__Task details__: Which lines of the records contain "dropdown"? Collect every one of them.

(Pixel coordinate grounding data)
════════

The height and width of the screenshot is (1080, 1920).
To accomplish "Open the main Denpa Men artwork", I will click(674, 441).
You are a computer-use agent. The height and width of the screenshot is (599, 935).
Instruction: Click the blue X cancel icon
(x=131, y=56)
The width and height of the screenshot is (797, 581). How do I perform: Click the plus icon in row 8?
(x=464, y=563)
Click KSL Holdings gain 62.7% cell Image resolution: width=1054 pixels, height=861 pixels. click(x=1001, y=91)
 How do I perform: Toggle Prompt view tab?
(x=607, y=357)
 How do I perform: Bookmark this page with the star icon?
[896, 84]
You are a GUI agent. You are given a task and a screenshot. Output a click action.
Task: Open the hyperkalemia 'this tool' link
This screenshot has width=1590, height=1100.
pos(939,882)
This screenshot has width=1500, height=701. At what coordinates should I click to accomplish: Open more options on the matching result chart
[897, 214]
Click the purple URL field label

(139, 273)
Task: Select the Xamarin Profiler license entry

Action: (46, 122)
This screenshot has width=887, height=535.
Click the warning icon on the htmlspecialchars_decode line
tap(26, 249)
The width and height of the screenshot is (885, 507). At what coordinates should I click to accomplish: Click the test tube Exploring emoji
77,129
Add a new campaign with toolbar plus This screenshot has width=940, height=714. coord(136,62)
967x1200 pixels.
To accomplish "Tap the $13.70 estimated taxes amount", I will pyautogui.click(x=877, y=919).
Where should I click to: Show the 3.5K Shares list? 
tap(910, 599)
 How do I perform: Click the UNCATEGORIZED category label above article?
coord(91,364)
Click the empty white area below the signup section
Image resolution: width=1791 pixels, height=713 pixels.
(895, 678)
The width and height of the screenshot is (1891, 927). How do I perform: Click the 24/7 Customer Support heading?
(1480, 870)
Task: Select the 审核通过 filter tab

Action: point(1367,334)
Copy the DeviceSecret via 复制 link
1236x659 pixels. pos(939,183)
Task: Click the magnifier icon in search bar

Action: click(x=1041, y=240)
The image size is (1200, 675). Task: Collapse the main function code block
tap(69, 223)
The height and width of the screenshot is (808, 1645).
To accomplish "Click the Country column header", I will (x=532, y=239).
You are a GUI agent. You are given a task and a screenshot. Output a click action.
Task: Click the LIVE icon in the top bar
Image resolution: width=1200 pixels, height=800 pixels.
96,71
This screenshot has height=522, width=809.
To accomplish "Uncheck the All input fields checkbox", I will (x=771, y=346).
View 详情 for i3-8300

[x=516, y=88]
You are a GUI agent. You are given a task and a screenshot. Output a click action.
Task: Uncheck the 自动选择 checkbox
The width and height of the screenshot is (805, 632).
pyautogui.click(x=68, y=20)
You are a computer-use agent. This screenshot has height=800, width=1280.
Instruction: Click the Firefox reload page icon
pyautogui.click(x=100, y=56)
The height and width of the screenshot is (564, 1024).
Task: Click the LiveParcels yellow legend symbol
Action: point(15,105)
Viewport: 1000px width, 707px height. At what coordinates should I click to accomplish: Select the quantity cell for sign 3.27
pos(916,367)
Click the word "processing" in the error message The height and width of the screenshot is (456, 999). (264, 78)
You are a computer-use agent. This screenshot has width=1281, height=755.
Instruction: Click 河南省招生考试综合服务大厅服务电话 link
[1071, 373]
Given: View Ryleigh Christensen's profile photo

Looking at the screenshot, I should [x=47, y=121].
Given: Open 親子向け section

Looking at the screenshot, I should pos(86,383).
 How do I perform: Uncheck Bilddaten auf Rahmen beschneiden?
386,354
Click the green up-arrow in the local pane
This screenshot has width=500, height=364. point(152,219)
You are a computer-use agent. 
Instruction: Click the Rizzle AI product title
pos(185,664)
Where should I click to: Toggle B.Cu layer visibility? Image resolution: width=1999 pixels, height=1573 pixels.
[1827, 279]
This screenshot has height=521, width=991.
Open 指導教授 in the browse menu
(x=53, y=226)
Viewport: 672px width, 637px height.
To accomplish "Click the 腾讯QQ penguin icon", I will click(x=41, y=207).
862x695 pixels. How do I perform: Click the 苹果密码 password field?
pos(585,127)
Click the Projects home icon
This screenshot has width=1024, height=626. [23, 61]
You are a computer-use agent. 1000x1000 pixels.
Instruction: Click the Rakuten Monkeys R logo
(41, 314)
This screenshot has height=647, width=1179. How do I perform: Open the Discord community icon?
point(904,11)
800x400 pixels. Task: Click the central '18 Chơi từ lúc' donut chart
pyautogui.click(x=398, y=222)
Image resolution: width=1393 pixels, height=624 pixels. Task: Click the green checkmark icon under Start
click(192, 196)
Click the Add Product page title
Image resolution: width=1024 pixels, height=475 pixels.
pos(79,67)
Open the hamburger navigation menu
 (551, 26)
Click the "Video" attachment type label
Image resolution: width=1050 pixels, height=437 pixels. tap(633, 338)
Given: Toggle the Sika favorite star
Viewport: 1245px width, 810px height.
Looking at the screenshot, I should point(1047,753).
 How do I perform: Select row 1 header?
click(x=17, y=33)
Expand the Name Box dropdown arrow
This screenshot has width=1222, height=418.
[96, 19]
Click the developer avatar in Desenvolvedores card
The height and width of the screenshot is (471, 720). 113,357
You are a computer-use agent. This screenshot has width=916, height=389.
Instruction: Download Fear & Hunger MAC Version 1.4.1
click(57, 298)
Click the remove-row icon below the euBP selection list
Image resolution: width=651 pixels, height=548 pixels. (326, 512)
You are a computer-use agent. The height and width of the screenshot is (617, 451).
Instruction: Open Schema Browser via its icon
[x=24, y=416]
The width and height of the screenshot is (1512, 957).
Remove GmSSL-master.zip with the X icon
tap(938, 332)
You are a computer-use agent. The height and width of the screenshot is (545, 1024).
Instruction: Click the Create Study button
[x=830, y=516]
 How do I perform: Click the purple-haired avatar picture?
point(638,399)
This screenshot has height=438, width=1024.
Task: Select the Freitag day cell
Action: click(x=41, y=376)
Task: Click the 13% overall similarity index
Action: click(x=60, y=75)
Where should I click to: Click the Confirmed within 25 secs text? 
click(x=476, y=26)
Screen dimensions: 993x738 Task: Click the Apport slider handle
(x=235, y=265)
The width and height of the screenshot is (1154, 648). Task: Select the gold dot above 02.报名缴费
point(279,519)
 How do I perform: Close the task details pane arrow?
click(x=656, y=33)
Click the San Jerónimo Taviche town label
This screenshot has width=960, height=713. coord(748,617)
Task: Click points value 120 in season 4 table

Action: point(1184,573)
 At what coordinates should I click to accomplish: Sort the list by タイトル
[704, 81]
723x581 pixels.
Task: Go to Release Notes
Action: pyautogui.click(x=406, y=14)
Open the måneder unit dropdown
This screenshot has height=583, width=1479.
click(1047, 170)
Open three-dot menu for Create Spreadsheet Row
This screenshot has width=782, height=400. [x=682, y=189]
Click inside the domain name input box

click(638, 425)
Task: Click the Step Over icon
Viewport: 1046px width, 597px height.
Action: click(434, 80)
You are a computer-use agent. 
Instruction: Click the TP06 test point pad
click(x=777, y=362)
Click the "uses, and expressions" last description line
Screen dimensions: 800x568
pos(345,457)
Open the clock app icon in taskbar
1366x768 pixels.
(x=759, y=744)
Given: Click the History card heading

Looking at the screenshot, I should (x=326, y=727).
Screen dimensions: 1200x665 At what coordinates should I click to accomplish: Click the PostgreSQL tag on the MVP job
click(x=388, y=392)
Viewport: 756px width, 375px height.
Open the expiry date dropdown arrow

════════

__Response box__:
Expand the Name Box dropdown arrow
Open the måneder unit dropdown
Open the expiry date dropdown arrow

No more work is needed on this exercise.